▸ WORK REQUIRED
Work out how many lines in the entries below include the word "agent", and give only that figure.

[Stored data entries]
= = =

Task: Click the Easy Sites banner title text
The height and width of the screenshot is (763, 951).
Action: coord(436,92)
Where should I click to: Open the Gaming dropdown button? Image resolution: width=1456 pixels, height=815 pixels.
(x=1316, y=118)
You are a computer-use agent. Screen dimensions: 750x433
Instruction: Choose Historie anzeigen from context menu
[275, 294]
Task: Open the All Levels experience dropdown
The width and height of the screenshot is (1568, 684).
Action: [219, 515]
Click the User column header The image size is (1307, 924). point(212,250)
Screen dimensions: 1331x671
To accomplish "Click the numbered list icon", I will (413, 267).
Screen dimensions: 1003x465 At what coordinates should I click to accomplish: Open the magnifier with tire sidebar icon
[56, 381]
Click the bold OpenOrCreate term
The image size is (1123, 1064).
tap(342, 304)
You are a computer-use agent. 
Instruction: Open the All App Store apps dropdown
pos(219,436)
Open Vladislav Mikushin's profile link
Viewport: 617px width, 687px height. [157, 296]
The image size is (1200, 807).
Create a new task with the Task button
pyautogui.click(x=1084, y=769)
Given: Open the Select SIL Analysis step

= = =

▸ RESULT
2